## PROVIDED ENTRIES
▶
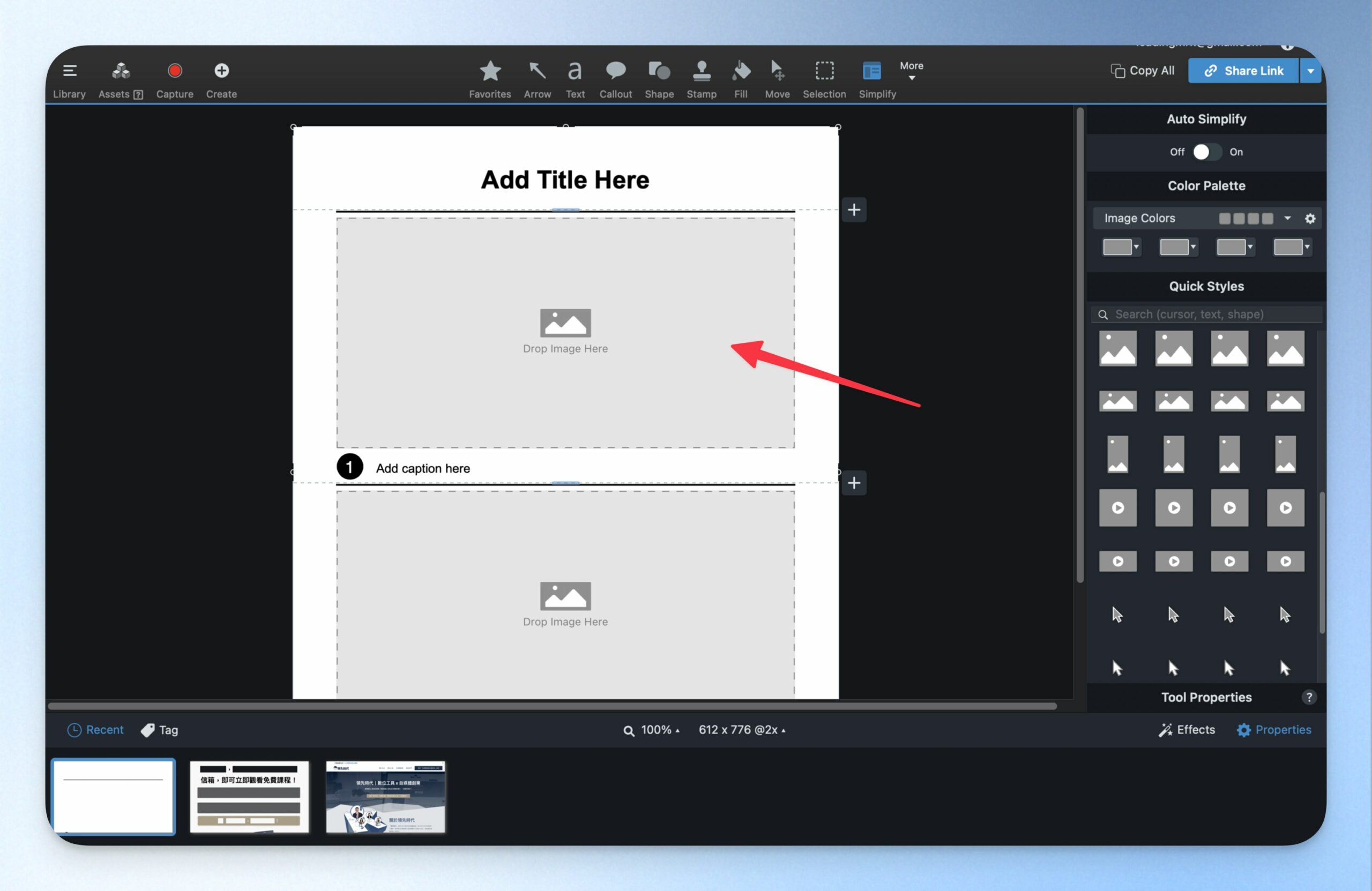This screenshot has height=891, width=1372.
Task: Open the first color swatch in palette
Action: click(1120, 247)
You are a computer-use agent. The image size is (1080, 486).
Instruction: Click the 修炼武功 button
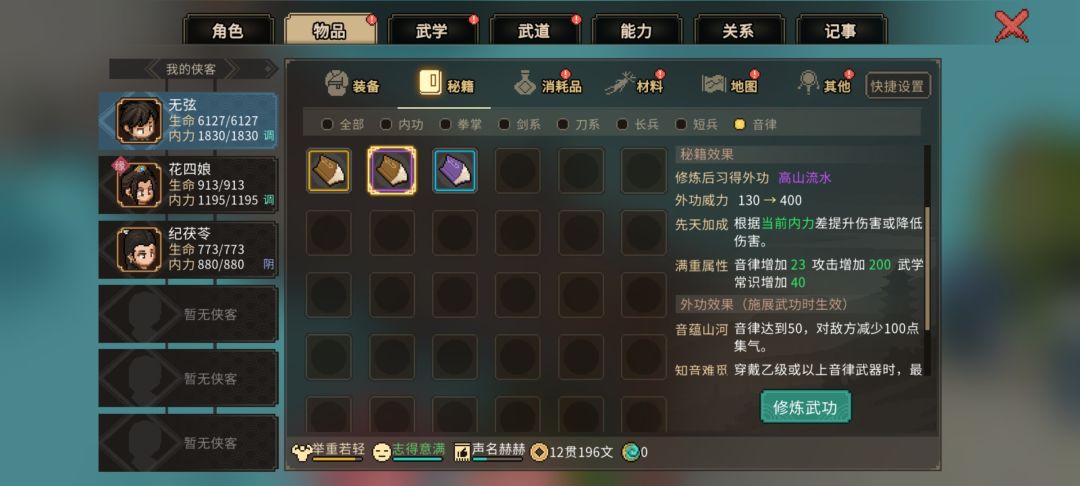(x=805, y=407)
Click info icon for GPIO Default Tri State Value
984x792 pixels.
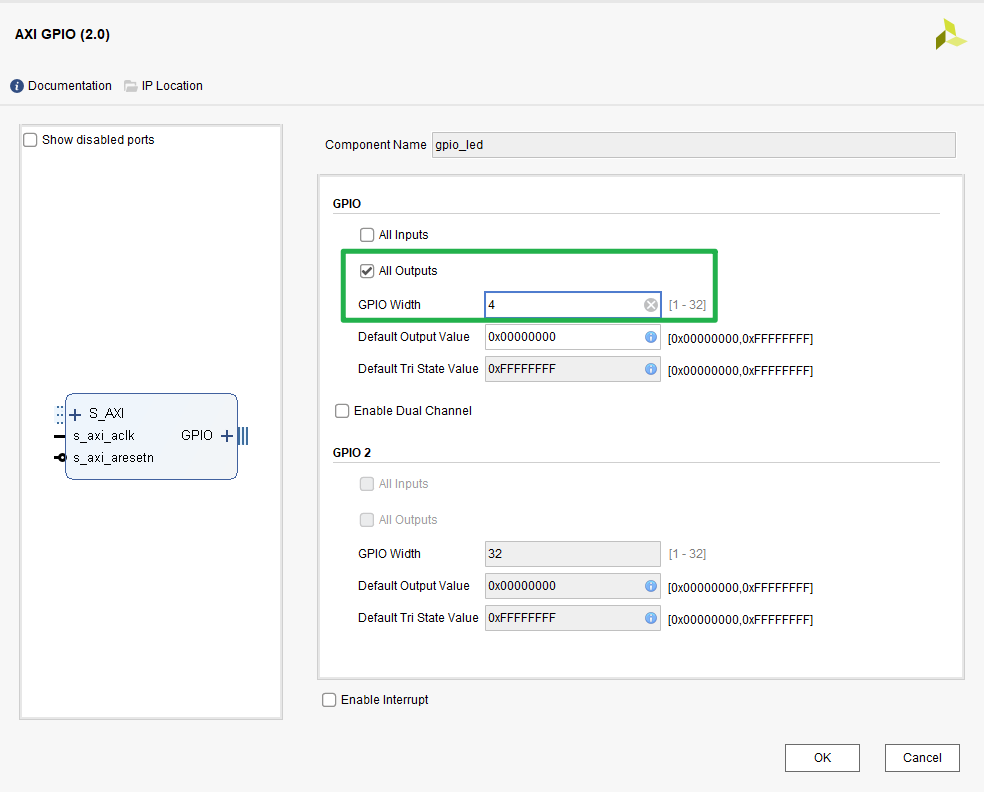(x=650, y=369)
◀
▶
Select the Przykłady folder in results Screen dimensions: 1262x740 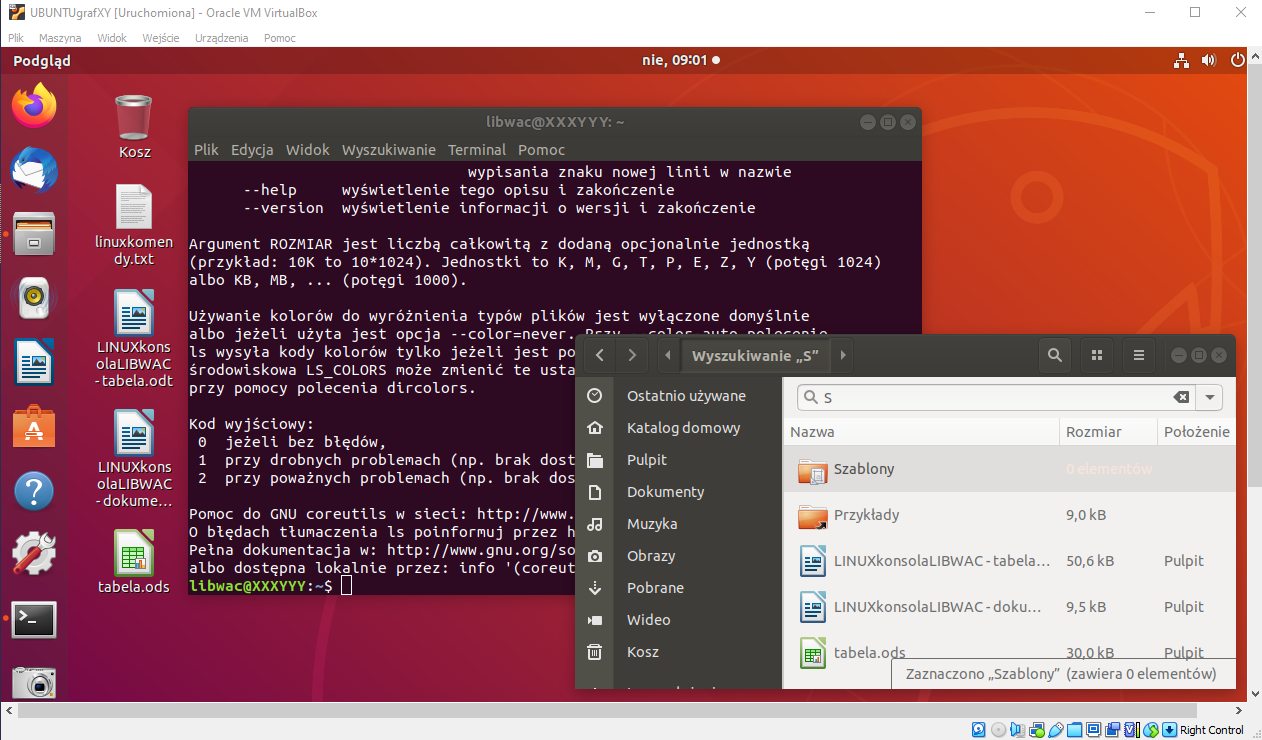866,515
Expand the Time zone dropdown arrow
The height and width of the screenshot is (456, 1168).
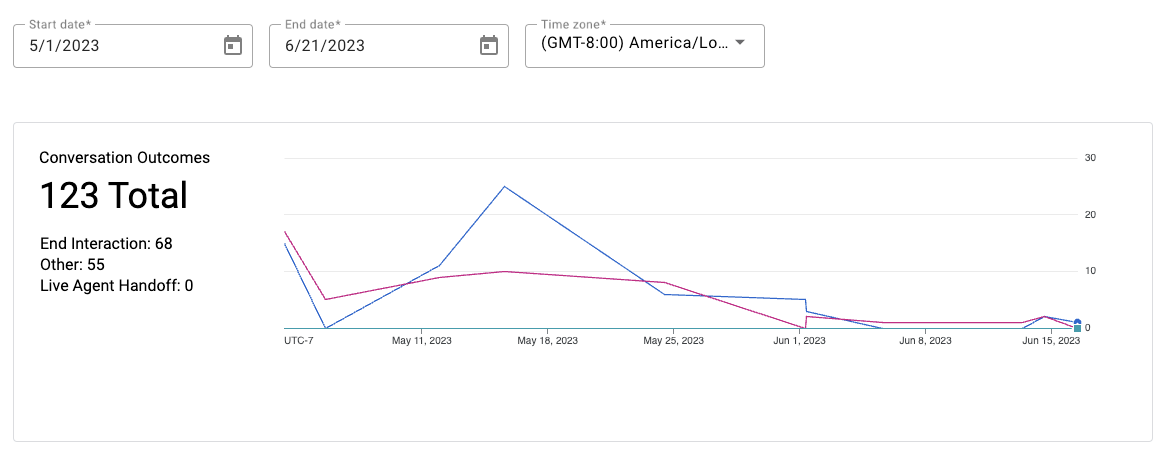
◀
Using the records above, restate word for word the lines from the one with "Expand the Time zone dropdown arrow" through the one with "The height and", both included.

## WRITTEN ANSWER
Expand the Time zone dropdown arrow
The height and width of the screenshot is (456, 1168).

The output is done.